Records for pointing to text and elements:
++++++++

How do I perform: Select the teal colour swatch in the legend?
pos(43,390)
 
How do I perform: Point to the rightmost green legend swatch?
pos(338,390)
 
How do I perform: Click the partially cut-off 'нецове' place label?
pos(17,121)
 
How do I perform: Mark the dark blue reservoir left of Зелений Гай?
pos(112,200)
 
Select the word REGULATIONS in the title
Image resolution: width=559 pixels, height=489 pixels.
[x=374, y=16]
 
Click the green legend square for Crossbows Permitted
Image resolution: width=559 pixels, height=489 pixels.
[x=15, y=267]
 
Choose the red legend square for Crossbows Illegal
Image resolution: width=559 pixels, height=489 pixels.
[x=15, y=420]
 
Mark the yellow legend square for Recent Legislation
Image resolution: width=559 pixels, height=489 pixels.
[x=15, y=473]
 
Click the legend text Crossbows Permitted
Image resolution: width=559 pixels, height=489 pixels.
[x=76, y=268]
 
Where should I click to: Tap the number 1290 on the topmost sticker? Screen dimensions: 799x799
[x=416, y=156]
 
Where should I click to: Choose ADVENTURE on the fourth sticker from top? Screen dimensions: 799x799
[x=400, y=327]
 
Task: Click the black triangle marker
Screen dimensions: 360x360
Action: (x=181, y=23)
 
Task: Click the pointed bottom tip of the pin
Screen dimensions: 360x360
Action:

++++++++

### [WORK INSTRUCTIONS]
Copy the material word for word, starting at the line that contains "Where should I click to: Choose" and ending at the last line of the material.

### [EXERCISE OUTPUT]
Where should I click to: Choose ADVENTURE on the fourth sticker from top? Screen dimensions: 799x799
[x=400, y=327]
 
Task: Click the black triangle marker
Screen dimensions: 360x360
Action: (x=181, y=23)
 
Task: Click the pointed bottom tip of the pin
Screen dimensions: 360x360
Action:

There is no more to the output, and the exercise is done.